Investigamos a empresa responsável pela Neon Eletro, as outras lojas que ela tivera, checamos o histórico disso tudo em sites de proteção ao consumidor e em serviços públicos disponibilizados pela Receita Federal. Ouvimos delegado, promotor público e assessores, atendentes da Neon, além de muitos (muitos mesmo!) consumidores indignados com o calote sofrido. Cruzamos dados, observamos padrões de comportamento das lojas do grupo, enfim, modéstia à parte, fizemos bem o dever de casa. O reconhecimento e a repercussão da matéria, que inclusive colaborou para as investigações do Ministério Público de São Paulo, foram apenas o reflexo desse trabalho.
Ainda não acabou
Antes de sumir do mapa, recentemente a Neon Eletro reajustou todos os preços, elevando-os a patamares aceitáveis, e tirou de circulação o iPhone 5 que, à época da matéria original, era vendido por impossíveis R$ 999. Não sabemos se foi a pressão, se a consciência pesou ou se foi uma última e desesperada cartada para se manter na ativa. Enfim, agora não importa mais.
Tentativas de se redimir (ao menos esse tipo de tentativa) ou o fechamento da loja não solucionam o problemão das pessoas que confiaram em preços claramente abaixo do mercado — um belo presente de grego. Uma grande parcela dos clientes da Neon Eletro ainda está sem o produto que comprou e sem a grana usada para pagá-lo. Isso significa que a luta ainda não acabou.

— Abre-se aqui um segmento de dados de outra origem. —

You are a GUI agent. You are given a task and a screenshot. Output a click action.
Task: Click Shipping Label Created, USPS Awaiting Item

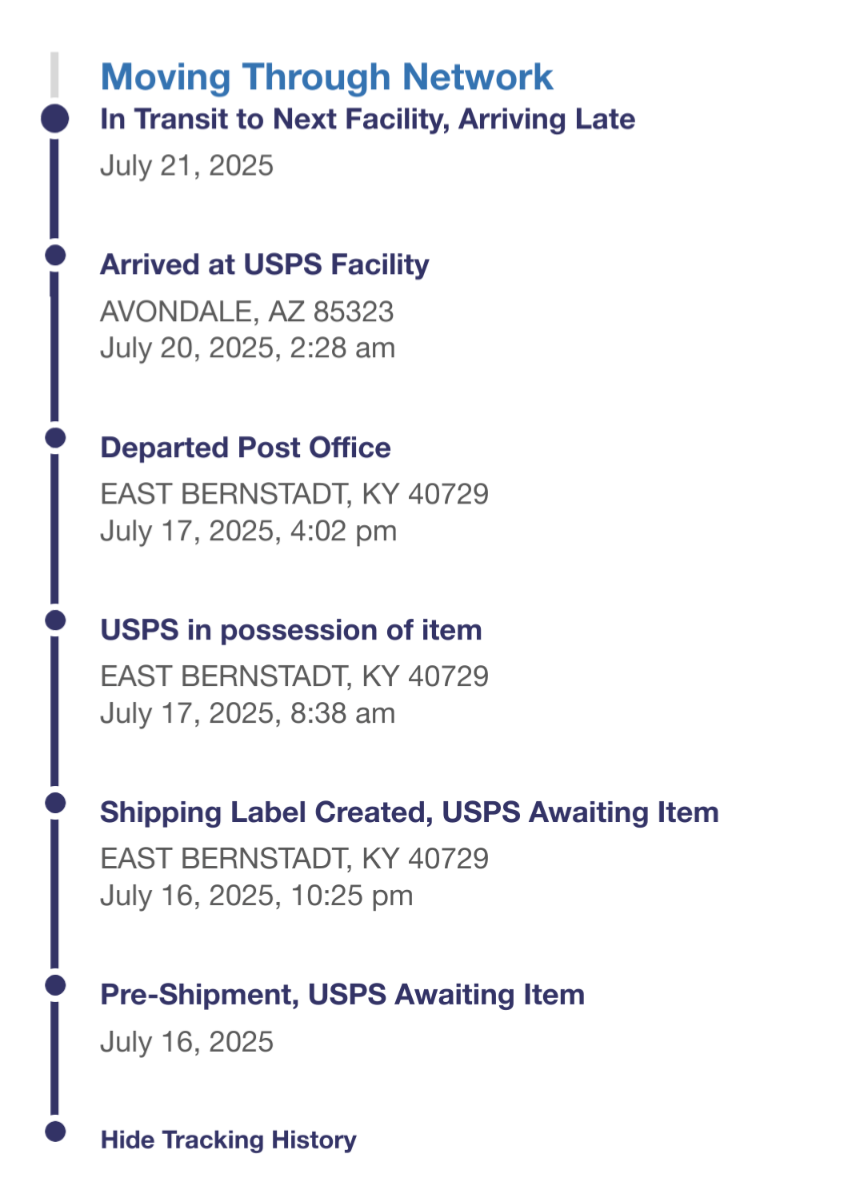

É difícil reaver o dinheiro ou ter o bem entregue em casa, mas sentar e lamentar o prejuízo não é a melhor saída. Se você, cliente lesado, ainda não o fez, vá ao Procon, procure o Ministério Público, consulte um advogado, corra atrás do seu direito. A nossa primeira matéria tem um punhado de informações sobre a Neon Eletro e seus responsáveis, ela é um belo ponto de partida.
Pensando em escala maior, a Neon Eletro não é a única. Era uma das mais ousadas, afinal não é qualquer empresa que consegue anunciar em UOL e SBT, mas a tática usada por eles está longe de ser exclusiva. Só a lista do Procon tem quase 300 lojas onde é desaconselhável comprar, e relatos de lojas suspeitas passaram a chegar a nós com regularidade depois da veiculação do caso Neon Eletro. A atenção deve ser redobrada, sempre.
Talvez um efeito colateral do nosso trabalho aqui, é legal e salutar ver que o pessoal está com o “desconfiômetro” melhor calibrado. Repetindo o que já dissemos, o capitalismo é cruel e não dá margem para descontos de cair o queixo; se alguém está vendendo algo muito barato, desconfie bastante.
E encaminhe os seus receios para quem pode fazer a diferença. Para nós, para o jornal da sua cidade, e também para as autoridades. O Ministério Público de Jaú foi bastante solícito conosco, não porque o pessoal de lá é legal (embora seja!), mas porque é o trabalho dele apurar e ver se tem coisa errada prejudicando a sociedade. Não tivemos privilégio algum na apuração do caso Neon, usamos ferramentas simples e largamente disponíveis e colhemos informações que estão ao alcance de qualquer um, o que significa que você também pode ajudar. Basta querer.